European bond spreads
Comment of the Day

November 01 2011

Commentary by Eoin Treacy

European bond spreads

Eoin Treacy's view European government bond spreads over German bunds began to expand during the credit crisis in 2008. The various debt problems which have plagued the region are now well understood. The equanimity that prevailed before 2008 is no longer workable in the absence of a coherent central fiscal policy. Therefore markets are attempting to find a price at which each country's bonds can be considered to reflect their individual merits.

The International Swaps and Derivatives Association ruled, counter intuitively, that the voluntary debt swap which forms part of the proposed Greek bailout does not constitute a default. Therefore CDS contracts will not pay out. However since the bailout is to be put to a plebiscite, the possibility of an outright default has resurfaced. I believe government bonds spreads offer the best indication of how risk is being priced.

Greek spreads paused above 2000 basis points from late September but today's announcement that the recent bailout is to be put to a referendum has increased selling pressure and the spread has widened even further.

Portuguese spreads have paused in the region of 1000 basis points since July but held a progression of rising reaction lows and a sustained move below 900 basis points would be required to indicate a moderation of the risk premium attached to this market.

Irish spreads, alone among the peripheral nations, have almost halved over the last few months, They stabilised near 600 basis points but the current state of heightened anxiety suggest they are more likely than not to expand.
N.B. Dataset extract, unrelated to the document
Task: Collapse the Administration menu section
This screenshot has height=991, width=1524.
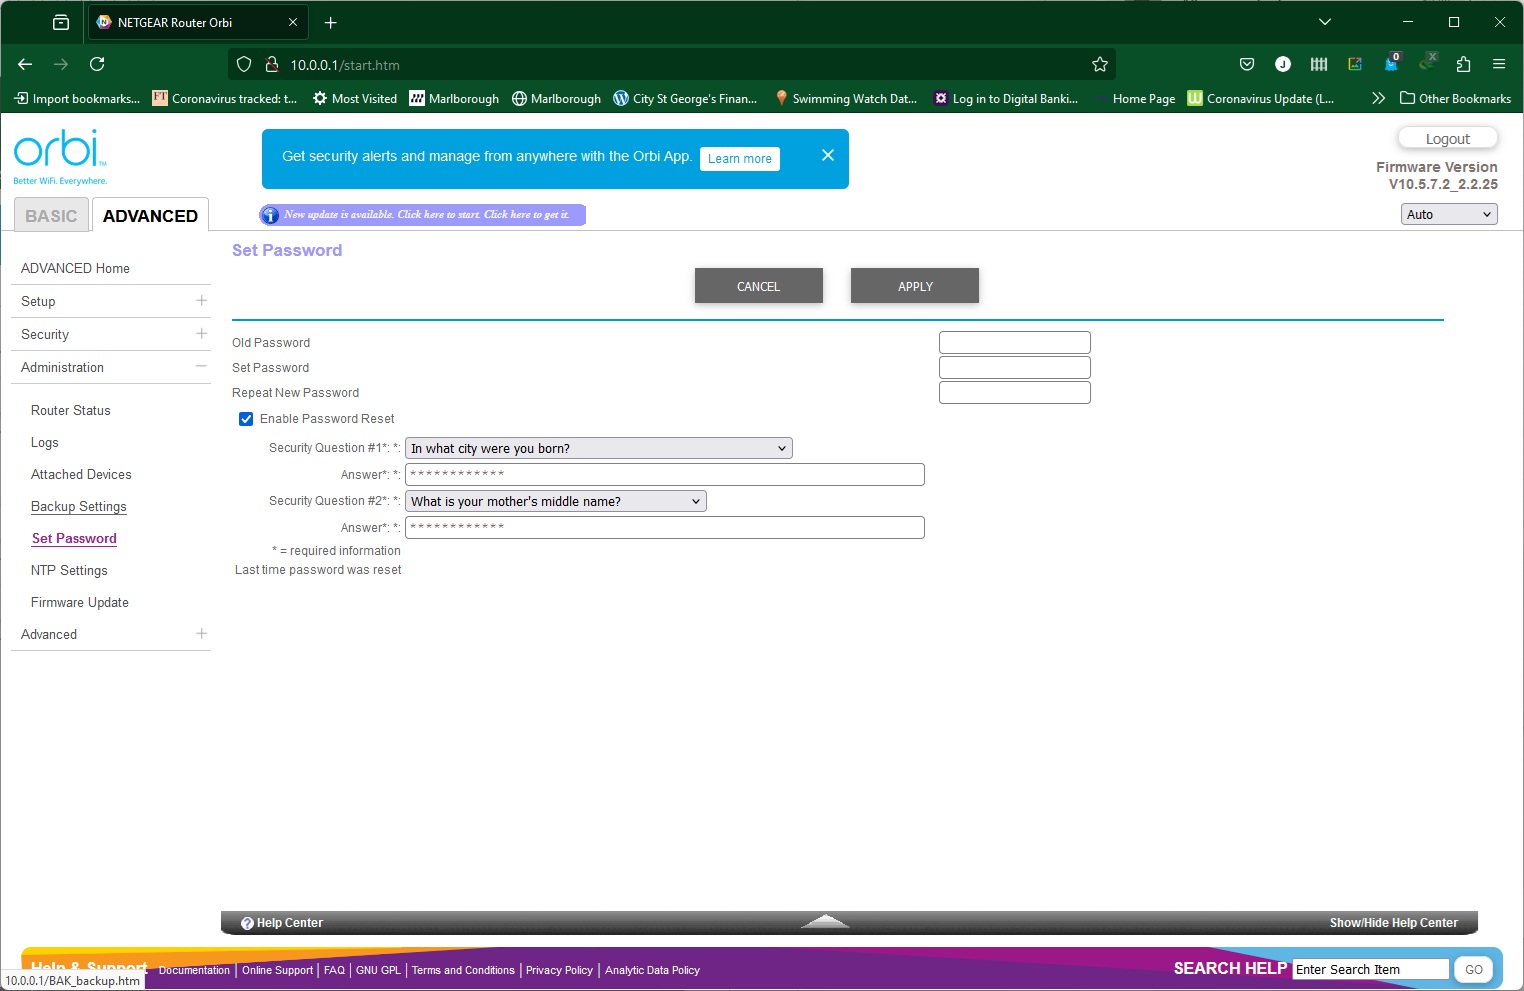Action: point(201,367)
Italian spreads have overtaken those of Spain over the last two months and are rallying towards the pre-convergence peak near 500 basis points. A sustained move below 375 basis points would be required to check upside momentum.

Spanish spreads continue to trend consistently higher and are approaching the pre-convergence peak near 400 basis points. A break in the progression of higher reaction lows, currently near 300 basis points, would be required to question current scope for additional upside.

Widening risk premia are not confined to peripheral countries. Belgian spreads broke upwards again last week and are now close to 250 basis points which is substantially above their pre-convergence peaks. French spreads also hit a new peak today of 123 basis points.

The acquiescence of the Greek public to increasingly harsh rounds of austerity, however justified, cannot simply be taken for granted. Given the uncertainty that comes with putting the bailout agreement to a vote, Prime Minister Papandreou's position must have been tenuous indeed for him to choose that option. The optimism that a conclusive line was being drawn under the crisis has therefore been at best delayed. In the meantime, markets can be expected to reassess upside potential.